Учителя и ученики из школы поступали ещё более жестоко. «Ваша тётя Эмма Гольдман — убийца», — дразнили они наших детей. Школа превратилась для ребят в ужасный кошмар. Больше всех доставалось моим племянникам Саксу и Гарри. Гарри горевал из-за насильственной смерти своего героя искреннее любого взрослого в этой стране. Он глубоко переживал позор из-за того, что сестру его собственной матери могли обвинить в этом. Хуже всего, что одноклассники заклеймили его анархистом и преступником. Это преследование усилило его страдания и полностью отдалило от меня. С другой стороны, несчастье Сакса было связано с чувством преданности мне. Его мать и тётя Елена любили Эмму и сказали ему, что она невиновна. Им лучше знать, чем одноклассникам. Их бурная агрессия всегда его отталкивала, а теперь он тем более стал их избегать. Моё неожиданное появление и то, как я обхитрила полицейского у входа, оживило воображение Сакса, и он стал ещё больше мной восхищаться. О переживаниях говорили его вспыхнувшее лицо и сверкающие глаза. То, как он весь вечер крутился около меня, показывало больше, чем могли сказать дрожащие губы.
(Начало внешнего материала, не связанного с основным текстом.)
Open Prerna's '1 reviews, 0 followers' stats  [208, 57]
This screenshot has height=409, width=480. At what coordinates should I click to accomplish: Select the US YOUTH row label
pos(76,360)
Попасть в такую гавань любви и покоя в кругу семьи было бальзамом на мою больную душу. Даже Лина, которая раньше часто критиковала мою жизнь, теперь проявляла теплоту и привязанность. Брат Герман и его милая жена окружали меня заботой. Неминуемая опасность, которая мне угрожала, помогла установить связь между мной и семьёй, более сильную, чем когда-либо раньше. Я хотела продлить своё счастливое пребывание в Рочестере, чтобы оправиться от тяжёлого чикагского испытания. Но мысль о Чолгоше не давала мне покоя. Я знала, что в Нью-Йорке смогу что-нибудь для него сделать.
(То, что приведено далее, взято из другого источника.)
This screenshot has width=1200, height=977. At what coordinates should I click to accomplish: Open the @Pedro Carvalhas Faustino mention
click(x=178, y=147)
На Центральном вокзале меня встретили Егор и двое приятелей, с которыми мы провели прекрасные два месяца в Рочестере. Егор выглядел взволнованным; он изо всех сил старался найти для меня комнату, но не получилось. Никто не хотел сдавать даже меблированную комнату Эмме Гольдман. Наши друзья, у которых оказалась свободная комната, не могли рисковать, приглашая меня пожить с ними, из страха быть выселенными. Один из мальчиков предложил мне поселиться в его комнате на пару ночей. «Не стоит волноваться, — успокоила я Егора, — пока что мне есть, где остановиться, а за это время я найду квартиру».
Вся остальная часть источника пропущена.